### Problem description
Copy the records below character for character.

### Dataset
=====

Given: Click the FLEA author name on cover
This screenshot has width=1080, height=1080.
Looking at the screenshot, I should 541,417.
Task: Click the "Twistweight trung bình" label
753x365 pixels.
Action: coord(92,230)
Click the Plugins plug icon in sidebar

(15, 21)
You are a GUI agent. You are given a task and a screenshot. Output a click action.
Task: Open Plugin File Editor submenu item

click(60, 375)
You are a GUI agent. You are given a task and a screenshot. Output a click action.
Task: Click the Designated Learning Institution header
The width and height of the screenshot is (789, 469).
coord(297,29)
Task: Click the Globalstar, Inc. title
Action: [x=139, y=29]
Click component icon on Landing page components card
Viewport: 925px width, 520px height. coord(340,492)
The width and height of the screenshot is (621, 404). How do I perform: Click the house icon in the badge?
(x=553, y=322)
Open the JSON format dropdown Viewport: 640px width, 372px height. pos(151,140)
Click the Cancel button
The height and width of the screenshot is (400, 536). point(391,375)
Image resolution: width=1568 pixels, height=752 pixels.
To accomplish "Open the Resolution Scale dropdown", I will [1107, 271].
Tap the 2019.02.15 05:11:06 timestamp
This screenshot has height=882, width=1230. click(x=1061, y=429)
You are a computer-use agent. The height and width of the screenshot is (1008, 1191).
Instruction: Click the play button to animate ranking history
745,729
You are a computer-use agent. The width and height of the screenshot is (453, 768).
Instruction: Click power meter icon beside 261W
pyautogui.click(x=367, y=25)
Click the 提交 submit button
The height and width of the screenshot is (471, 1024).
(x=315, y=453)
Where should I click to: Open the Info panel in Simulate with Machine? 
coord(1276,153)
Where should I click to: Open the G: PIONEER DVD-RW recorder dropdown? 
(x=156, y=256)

=====

### Task result
Given: Click the FLEA author name on cover
This screenshot has width=1080, height=1080.
Looking at the screenshot, I should 541,417.
Task: Click the "Twistweight trung bình" label
753x365 pixels.
Action: coord(92,230)
Click the Plugins plug icon in sidebar

(15, 21)
You are a GUI agent. You are given a task and a screenshot. Output a click action.
Task: Open Plugin File Editor submenu item

click(60, 375)
You are a GUI agent. You are given a task and a screenshot. Output a click action.
Task: Click the Designated Learning Institution header
The width and height of the screenshot is (789, 469).
coord(297,29)
Task: Click the Globalstar, Inc. title
Action: [x=139, y=29]
Click component icon on Landing page components card
Viewport: 925px width, 520px height. coord(340,492)
The width and height of the screenshot is (621, 404). How do I perform: Click the house icon in the badge?
(x=553, y=322)
Open the JSON format dropdown Viewport: 640px width, 372px height. pos(151,140)
Click the Cancel button
The height and width of the screenshot is (400, 536). point(391,375)
Image resolution: width=1568 pixels, height=752 pixels.
To accomplish "Open the Resolution Scale dropdown", I will [1107, 271].
Tap the 2019.02.15 05:11:06 timestamp
This screenshot has height=882, width=1230. click(x=1061, y=429)
You are a computer-use agent. The height and width of the screenshot is (1008, 1191).
Instruction: Click the play button to animate ranking history
745,729
You are a computer-use agent. The width and height of the screenshot is (453, 768).
Instruction: Click power meter icon beside 261W
pyautogui.click(x=367, y=25)
Click the 提交 submit button
The height and width of the screenshot is (471, 1024).
(x=315, y=453)
Where should I click to: Open the Info panel in Simulate with Machine? 
coord(1276,153)
Where should I click to: Open the G: PIONEER DVD-RW recorder dropdown? 
(x=156, y=256)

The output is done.